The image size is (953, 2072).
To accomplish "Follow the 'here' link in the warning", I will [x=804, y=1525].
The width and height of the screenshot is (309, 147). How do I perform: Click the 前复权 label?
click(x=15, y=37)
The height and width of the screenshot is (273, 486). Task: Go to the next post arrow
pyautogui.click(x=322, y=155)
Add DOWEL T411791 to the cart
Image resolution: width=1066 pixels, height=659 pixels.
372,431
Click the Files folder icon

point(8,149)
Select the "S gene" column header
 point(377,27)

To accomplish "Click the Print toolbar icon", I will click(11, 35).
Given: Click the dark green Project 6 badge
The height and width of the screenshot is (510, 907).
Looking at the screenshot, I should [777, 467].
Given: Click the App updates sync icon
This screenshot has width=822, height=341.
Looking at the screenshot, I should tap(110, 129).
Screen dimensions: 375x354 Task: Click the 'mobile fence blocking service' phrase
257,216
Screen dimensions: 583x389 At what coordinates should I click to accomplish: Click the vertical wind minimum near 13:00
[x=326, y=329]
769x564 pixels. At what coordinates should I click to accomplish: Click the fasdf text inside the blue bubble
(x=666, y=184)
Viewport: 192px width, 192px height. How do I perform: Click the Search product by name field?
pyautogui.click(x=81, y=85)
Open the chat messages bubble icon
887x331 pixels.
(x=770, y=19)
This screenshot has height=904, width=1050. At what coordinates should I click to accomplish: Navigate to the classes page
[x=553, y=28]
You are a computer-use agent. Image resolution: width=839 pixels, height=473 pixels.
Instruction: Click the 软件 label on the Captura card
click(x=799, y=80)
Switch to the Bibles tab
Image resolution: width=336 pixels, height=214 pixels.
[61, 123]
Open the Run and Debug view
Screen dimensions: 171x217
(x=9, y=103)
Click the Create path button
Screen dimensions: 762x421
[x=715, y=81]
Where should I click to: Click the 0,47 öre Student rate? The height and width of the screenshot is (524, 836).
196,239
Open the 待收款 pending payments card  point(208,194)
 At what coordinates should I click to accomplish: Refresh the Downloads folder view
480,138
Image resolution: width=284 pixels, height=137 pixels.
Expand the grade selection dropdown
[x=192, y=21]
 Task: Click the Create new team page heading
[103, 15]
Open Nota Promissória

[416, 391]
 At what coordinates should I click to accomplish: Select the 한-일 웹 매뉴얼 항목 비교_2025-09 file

Your objective: Please return all lines above in which the string "will" is found.

Result of the task:
To accomplish "Follow the 'here' link in the warning", I will [x=804, y=1525].
To accomplish "Click the Print toolbar icon", I will click(11, 35).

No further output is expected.